*** Block opens ***

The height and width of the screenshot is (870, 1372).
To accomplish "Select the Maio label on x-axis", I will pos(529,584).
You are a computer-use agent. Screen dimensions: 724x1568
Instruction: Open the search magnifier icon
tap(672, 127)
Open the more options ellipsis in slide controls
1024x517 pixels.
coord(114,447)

*** Block closes ***

When the material above has been read, copy all of it exactly.

The height and width of the screenshot is (870, 1372).
To accomplish "Select the Maio label on x-axis", I will pos(529,584).
You are a computer-use agent. Screen dimensions: 724x1568
Instruction: Open the search magnifier icon
tap(672, 127)
Open the more options ellipsis in slide controls
1024x517 pixels.
coord(114,447)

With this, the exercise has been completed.